Dans cette décision rendue l’été dernier[1], la juge administrative accueille la contestation de la travailleuse et déclare qu’elle a subi une lésion professionnelle le 28 février 2023. Contrairement à la décision de la Commission des normes, de l’équité, de la santé et de la sécurité du travail (ci-après, « Commission »), l’existence d’une lésion professionnelle en raison de l’utilisation de produits pour désinfecter les mains lors du dépistage de masse est reconnue.

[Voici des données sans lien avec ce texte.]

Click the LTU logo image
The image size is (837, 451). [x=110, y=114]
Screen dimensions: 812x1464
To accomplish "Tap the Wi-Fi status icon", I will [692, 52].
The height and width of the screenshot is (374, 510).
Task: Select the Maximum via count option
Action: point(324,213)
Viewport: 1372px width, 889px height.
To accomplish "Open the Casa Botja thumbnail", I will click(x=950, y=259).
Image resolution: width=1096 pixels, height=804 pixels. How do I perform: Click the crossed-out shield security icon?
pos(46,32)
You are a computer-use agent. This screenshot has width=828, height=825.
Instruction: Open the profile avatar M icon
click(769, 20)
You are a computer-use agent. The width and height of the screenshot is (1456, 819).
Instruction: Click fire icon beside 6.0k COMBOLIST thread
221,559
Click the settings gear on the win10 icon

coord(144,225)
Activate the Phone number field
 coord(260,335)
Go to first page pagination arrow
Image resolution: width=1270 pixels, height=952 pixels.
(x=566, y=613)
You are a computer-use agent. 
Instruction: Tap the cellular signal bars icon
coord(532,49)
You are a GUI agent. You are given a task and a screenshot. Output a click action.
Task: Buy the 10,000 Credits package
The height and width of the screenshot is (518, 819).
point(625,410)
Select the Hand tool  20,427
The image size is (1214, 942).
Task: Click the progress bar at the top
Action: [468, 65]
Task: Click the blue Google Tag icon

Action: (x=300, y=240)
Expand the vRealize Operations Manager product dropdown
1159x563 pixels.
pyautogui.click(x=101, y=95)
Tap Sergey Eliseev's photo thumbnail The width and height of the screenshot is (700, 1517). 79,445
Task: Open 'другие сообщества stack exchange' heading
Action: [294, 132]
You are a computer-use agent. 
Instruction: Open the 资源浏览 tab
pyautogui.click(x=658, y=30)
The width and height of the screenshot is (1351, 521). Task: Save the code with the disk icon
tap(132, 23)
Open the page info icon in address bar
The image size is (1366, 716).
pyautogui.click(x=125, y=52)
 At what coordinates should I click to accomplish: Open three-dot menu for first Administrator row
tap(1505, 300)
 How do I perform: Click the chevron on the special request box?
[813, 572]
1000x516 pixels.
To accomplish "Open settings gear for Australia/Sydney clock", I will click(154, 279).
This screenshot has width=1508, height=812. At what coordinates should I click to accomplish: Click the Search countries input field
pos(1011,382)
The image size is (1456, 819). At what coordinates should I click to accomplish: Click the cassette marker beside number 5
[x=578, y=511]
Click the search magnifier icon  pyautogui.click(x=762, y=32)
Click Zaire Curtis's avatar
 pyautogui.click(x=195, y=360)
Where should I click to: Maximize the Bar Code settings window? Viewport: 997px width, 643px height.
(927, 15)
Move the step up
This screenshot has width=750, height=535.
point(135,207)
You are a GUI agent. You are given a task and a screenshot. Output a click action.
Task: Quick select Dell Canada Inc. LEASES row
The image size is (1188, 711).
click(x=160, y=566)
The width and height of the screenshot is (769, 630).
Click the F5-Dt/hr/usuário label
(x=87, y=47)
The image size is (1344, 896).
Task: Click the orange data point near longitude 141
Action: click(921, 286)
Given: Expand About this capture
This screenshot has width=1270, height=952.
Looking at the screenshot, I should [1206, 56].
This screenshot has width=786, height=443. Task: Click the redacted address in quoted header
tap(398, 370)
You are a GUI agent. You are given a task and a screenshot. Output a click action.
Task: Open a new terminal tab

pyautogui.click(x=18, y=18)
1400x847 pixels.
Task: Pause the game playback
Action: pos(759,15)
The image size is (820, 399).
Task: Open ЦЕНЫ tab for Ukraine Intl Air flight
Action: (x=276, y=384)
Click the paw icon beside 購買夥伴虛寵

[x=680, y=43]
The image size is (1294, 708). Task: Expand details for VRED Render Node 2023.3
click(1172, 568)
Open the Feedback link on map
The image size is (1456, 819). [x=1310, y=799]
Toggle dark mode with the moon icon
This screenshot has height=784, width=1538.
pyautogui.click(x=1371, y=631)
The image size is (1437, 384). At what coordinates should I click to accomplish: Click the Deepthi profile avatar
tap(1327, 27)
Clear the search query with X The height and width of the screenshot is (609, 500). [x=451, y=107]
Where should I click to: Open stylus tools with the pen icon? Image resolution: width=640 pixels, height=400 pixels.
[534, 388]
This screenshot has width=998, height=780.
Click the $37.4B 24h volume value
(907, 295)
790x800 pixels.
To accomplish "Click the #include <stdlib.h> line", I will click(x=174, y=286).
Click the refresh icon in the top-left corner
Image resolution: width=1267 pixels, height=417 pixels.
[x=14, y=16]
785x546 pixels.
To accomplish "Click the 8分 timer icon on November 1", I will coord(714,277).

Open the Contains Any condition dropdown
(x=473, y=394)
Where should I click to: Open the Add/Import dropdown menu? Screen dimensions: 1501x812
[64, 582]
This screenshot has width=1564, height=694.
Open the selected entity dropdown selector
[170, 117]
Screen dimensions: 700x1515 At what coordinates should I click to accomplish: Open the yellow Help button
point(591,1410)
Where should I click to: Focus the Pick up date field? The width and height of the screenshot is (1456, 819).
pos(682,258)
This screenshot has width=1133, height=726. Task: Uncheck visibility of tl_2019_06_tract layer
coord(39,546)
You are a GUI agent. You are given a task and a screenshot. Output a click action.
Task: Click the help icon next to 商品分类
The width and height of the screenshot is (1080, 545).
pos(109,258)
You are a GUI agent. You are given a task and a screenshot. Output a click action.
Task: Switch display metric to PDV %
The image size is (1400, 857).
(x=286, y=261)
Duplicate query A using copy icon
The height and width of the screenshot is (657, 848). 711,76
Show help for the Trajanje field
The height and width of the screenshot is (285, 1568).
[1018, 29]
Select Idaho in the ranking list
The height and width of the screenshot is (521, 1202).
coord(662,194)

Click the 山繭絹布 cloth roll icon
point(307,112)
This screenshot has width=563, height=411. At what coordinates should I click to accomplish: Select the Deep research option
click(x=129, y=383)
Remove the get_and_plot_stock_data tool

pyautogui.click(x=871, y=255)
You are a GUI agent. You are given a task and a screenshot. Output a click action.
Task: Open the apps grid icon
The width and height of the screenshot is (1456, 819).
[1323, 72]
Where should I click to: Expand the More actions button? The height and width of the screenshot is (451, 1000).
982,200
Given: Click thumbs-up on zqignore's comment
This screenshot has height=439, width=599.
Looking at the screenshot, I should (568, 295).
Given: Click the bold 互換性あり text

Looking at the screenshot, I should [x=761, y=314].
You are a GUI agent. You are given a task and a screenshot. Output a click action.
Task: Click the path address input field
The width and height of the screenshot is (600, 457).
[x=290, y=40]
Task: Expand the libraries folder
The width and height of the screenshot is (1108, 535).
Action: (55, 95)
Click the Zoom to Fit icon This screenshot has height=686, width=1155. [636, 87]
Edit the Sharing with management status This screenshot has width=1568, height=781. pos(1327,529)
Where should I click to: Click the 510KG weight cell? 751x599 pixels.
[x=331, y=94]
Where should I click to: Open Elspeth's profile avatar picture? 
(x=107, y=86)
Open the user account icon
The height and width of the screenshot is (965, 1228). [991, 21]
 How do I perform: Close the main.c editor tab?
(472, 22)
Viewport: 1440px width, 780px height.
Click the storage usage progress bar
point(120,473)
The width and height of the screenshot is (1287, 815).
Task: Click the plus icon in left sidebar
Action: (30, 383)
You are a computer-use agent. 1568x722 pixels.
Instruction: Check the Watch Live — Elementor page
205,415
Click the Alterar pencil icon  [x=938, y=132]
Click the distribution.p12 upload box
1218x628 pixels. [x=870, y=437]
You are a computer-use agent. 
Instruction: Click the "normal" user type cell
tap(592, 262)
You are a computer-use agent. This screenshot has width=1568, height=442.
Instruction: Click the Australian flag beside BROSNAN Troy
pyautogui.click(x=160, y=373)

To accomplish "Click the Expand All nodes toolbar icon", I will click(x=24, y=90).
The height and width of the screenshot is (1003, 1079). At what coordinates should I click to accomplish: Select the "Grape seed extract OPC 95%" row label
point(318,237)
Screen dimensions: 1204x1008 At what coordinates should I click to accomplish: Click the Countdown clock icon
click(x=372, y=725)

Alors que la travailleuse était retraitée de son poste d’infirmière clinicienne, elle avait décidé de réintégrer le réseau de la santé en 2018 et a été affectée en 2020 aux enquêtes épidémiologiques et au dépistage clinique. Constatant l’apparition de plaies à ses doigts, la travailleuse a cessé de travailler le 28 février 2023 et le 1er mars 2023, la docteure Blouin lui pose un diagnostic d’eczéma des doigts.
Le litige concerne la détermination du diagnostic à considérer aux fins de la réclamation et l’évaluation de l’existence d’une lésion professionnelle. Rappelant que la Commission est liée au diagnostic établi par la professionnelle de santé qui a charge de la travailleuse[2], et que la preuve présentée a toujours fait référence à de l’eczéma ou une dermatite eczémateuse papuleuse, la juge conclut qu’il s’agit d’un diagnostic d’eczéma des doigts. Ce diagnostic a été le seul posé par la médecin.
De son côté, la partie patronale plaide qu’il ne pouvait s’agir d’une maladie professionnelle comme le diagnostic d’eczéma est différent de celui de dermatite allergique ou de contact irritative, qui lui, survient lorsqu’une substance chimique ou toxique avec la peau provoque des lésions directes à la peau. Elle suggère par ailleurs que d’autres facteurs pouvaient expliquer la manifestation de l’eczéma. Toutefois, la preuve a démontré que ces deux diagnostics ne sont pas assimilables et sont certainement distincts, et les lésions aux doigts de la travailleuse sont survenues avant les événements allégués par l’employeur. Par conséquent, ces deux prétentions ne sont pas retenues.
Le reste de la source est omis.